One of the main reasons is lack of time. Identifying new suppliers requires resources that are often simply unavailable. Additionally, legal requirements such as the German Supply Chain Due Diligence Act increase administrative effort. However, inefficient routines are not just a matter of time but also of transparency.
"It is shocking how much savings potential is lost in companies," says Aiko Wiegand, founder of the AI startup Matchory. Well-connected in procurement, Wiegand describes weeks-long Google searches and trips to Asia to find new suppliers.
However, Google is not an ideal search engine for procurement processes. Results are often influenced by paid advertisements or SEO-optimized content, leading to inefficient and non-transparent searches. To address these weaknesses, Wiegand founded Matchory, an AI-powered supplier search engine. The tool guides users through seven questions—ranging from the desired product to necessary certifications and specific regions. Within five minutes, the AI generates an initial list of potential suppliers. Buyers can easily adjust filters such as alternative materials or geographical locations. Results can be shared directly within the tool for joint evaluation—eliminating the need for inefficient Excel spreadsheets.
Matchory’s advantages are evident in practice. For example, Reifenhäuser reduced procurement costs by up to 50% using new suppliers. An energy provider discovered that a patch cable, previously sourced under a well-known brand name, was 40% cheaper from alternative suppliers in Asia. These savings are not only attractive in the short term but also contribute to long-term competitiveness. Companies can better manage risks such as geopolitical crises or new trade tariffs by diversifying their supply chains.

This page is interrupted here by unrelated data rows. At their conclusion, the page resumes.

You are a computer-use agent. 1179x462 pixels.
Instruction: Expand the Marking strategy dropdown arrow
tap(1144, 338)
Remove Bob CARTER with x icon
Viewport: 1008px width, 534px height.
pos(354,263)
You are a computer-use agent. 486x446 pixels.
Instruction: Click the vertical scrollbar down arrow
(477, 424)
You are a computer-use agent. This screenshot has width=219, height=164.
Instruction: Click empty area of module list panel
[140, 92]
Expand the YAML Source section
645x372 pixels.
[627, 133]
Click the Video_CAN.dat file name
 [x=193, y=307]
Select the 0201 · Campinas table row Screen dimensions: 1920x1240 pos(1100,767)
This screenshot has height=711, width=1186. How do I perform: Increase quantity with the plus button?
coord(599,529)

In times of stagnant incoming orders and geopolitical uncertainties, cost optimization in procurement can be crucial. Reducing procurement costs can help companies meet annual targets even when revenues stagnate. At the same time, diversifying supply chains provides protection against geopolitical crises and trade tariffs. More efficient processes and lower costs also strengthen long-term competitiveness.
Many companies have yet to fully recognize the potential of digital transformation in procurement. However, with tools like Matchory, businesses can not only cut costs but also minimize risks and save resources. Companies that invest in transparency and efficiency today secure their economic agility for the future.